**SOURCE MATERIAL:**
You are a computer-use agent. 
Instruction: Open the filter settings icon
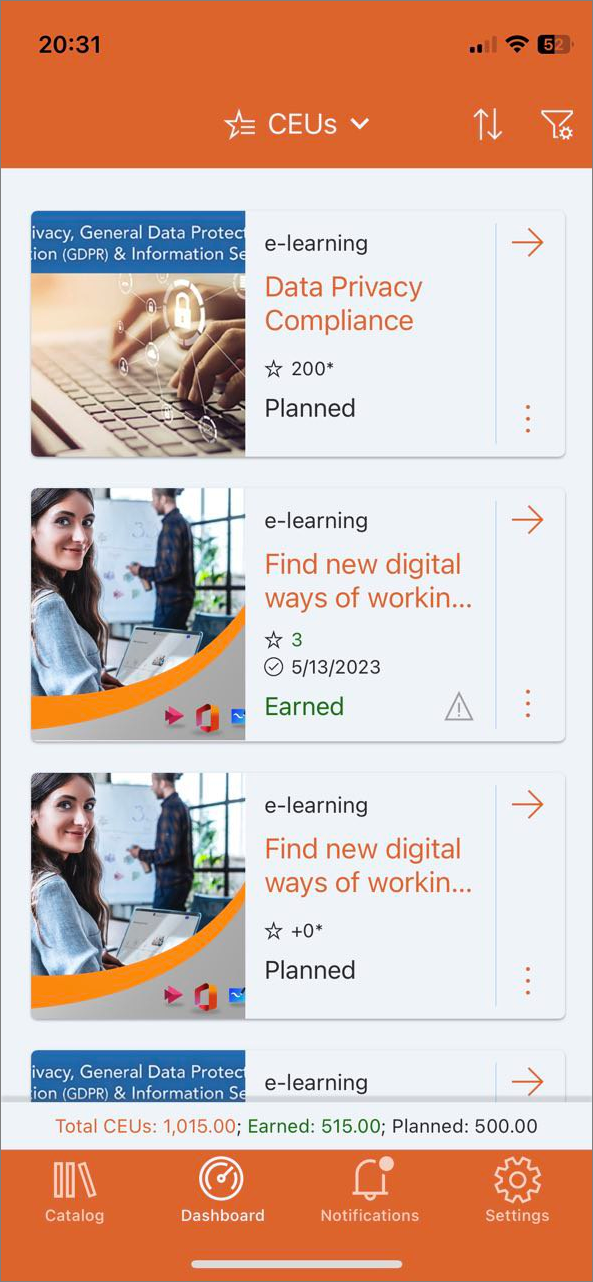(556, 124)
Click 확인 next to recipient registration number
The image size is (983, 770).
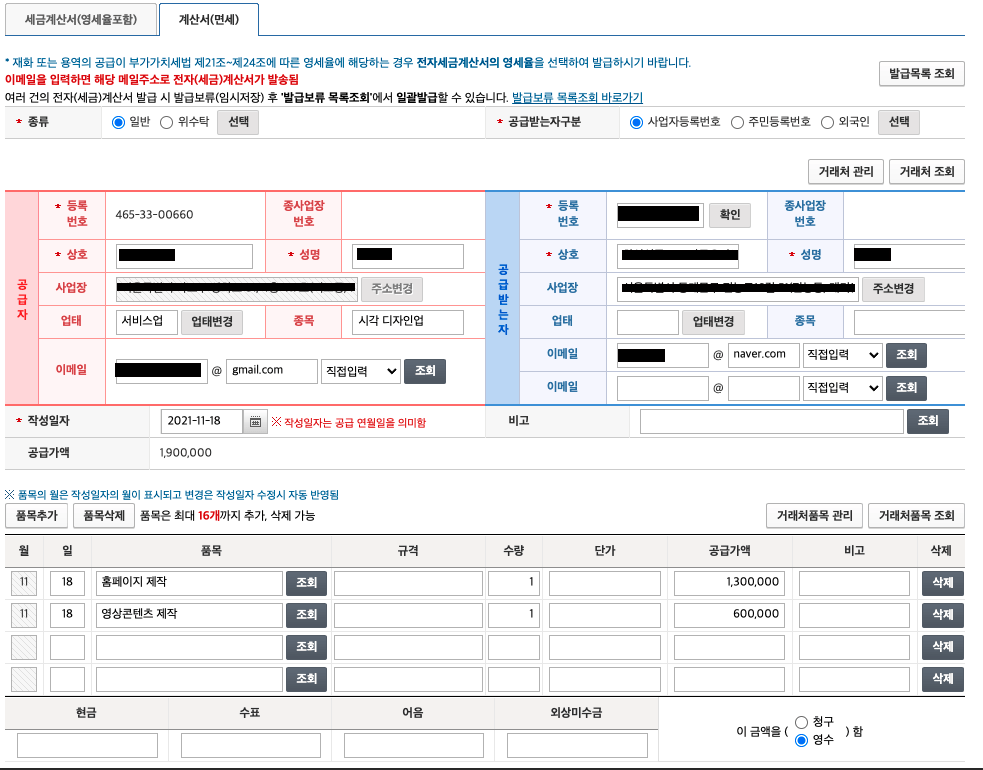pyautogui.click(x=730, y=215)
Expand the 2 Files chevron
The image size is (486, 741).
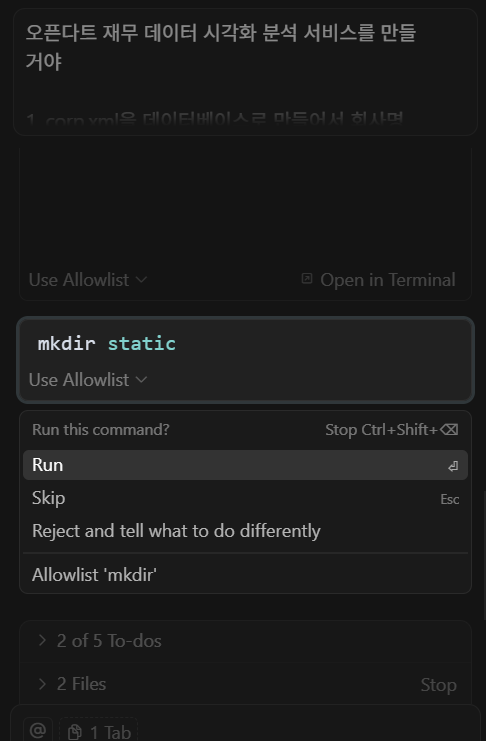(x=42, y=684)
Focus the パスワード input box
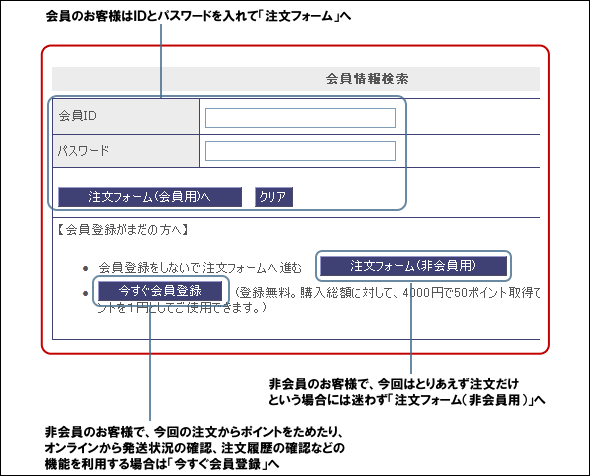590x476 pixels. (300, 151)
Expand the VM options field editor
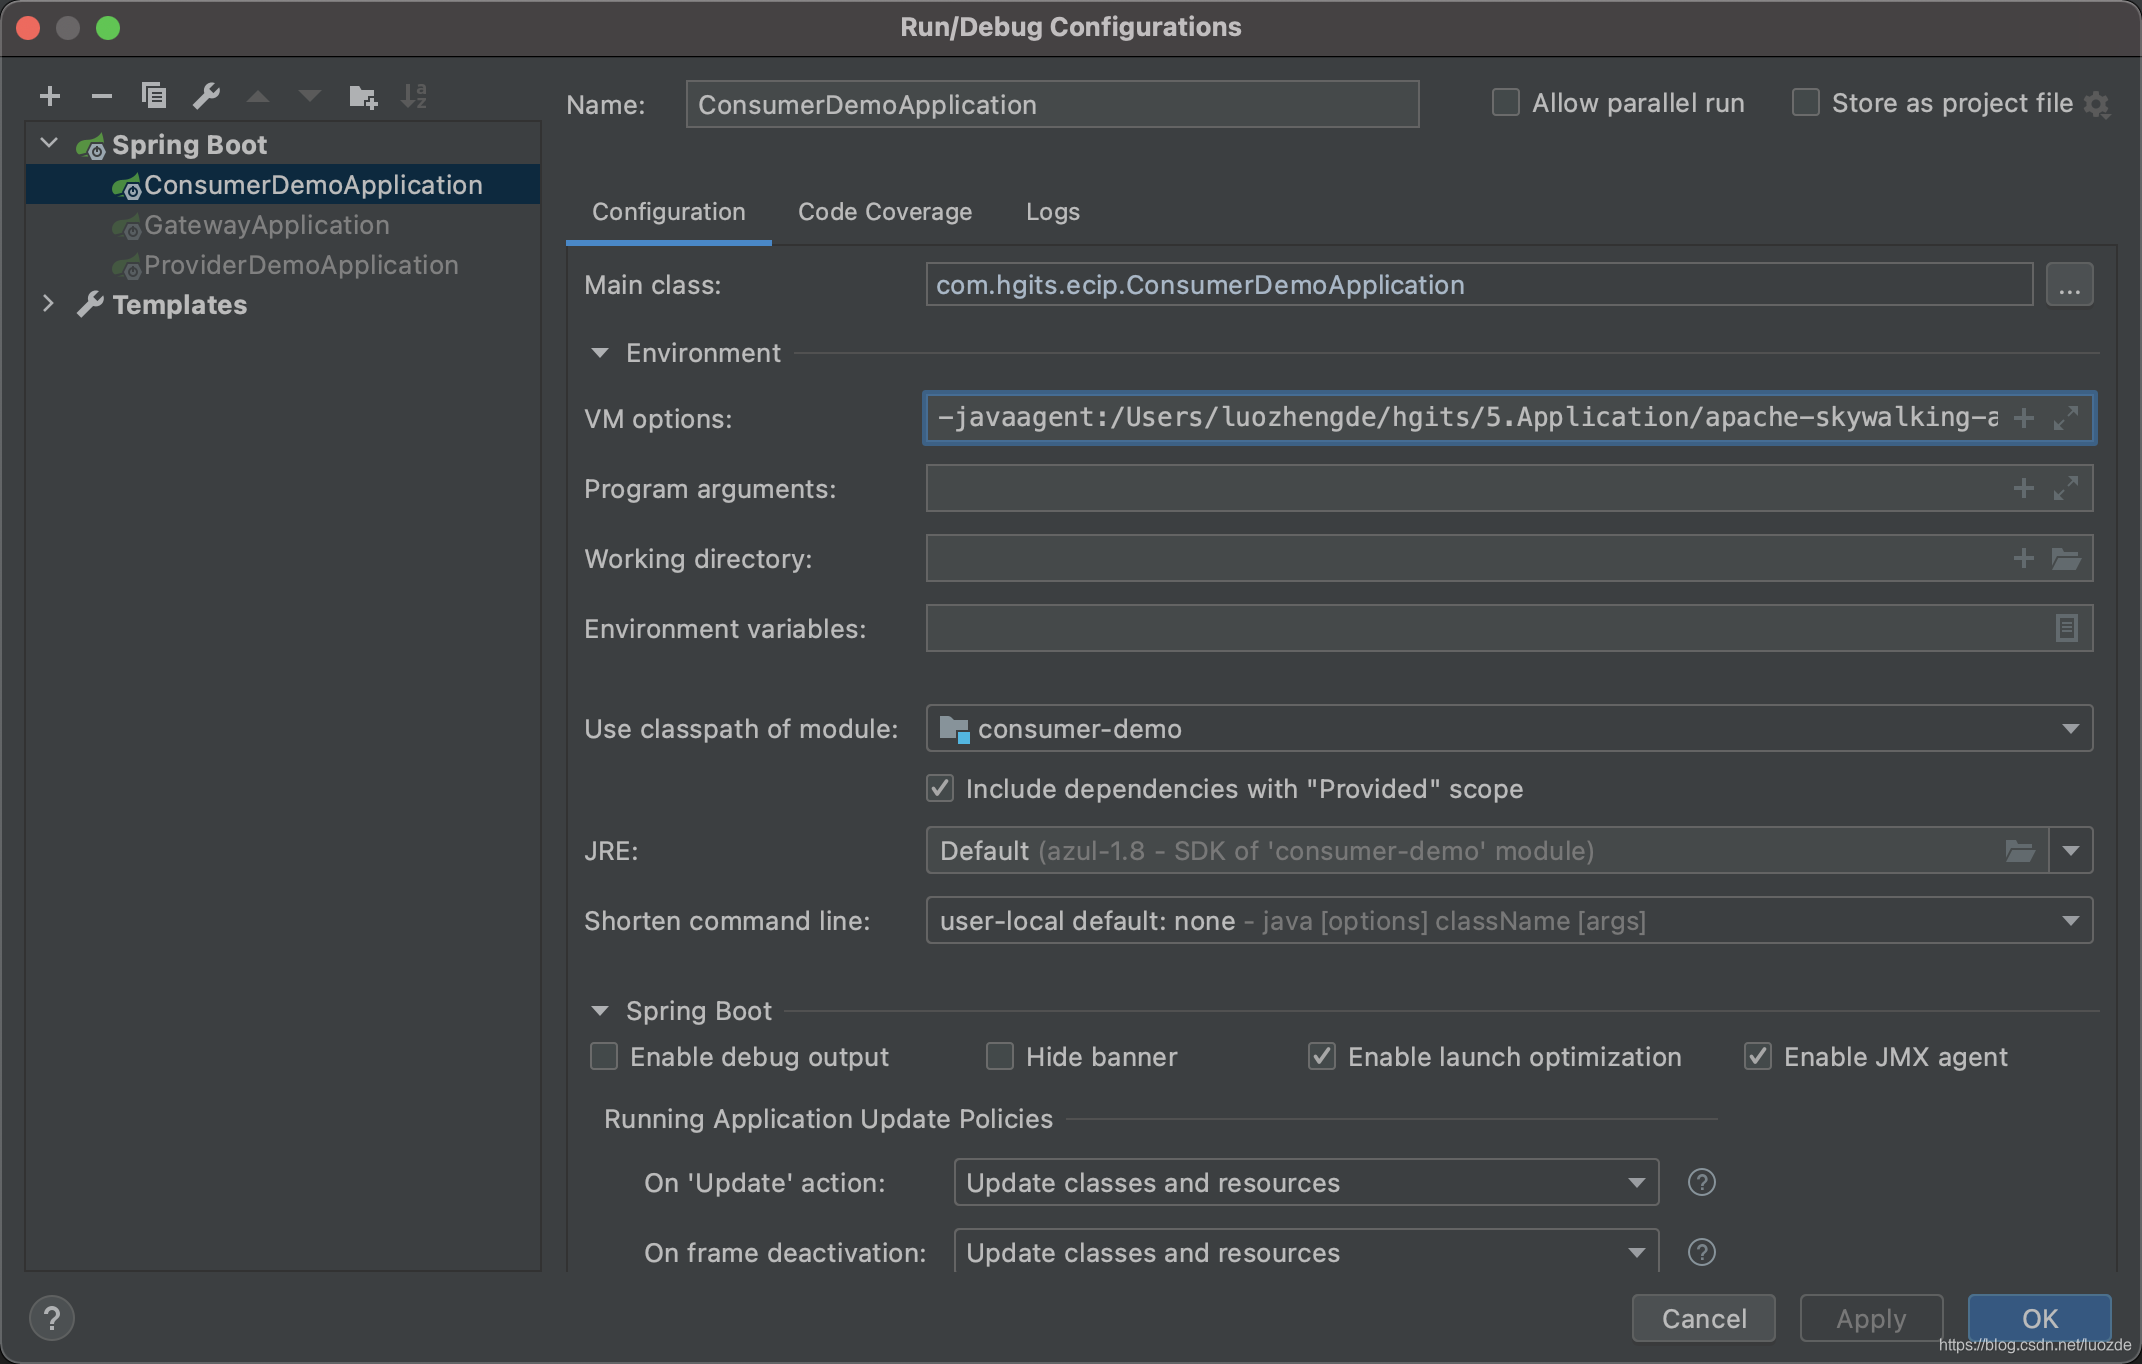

**TASK:**
Reproduce all of the material above word for word, leaving out the pictures.

**CORRECT ANSWER:**
You are a computer-use agent. 
Instruction: Open the filter settings icon
(556, 124)
Click 확인 next to recipient registration number
The image size is (983, 770).
pyautogui.click(x=730, y=215)
Expand the 2 Files chevron
The image size is (486, 741).
(x=42, y=684)
Focus the パスワード input box
590x476 pixels. (300, 151)
Expand the VM options field editor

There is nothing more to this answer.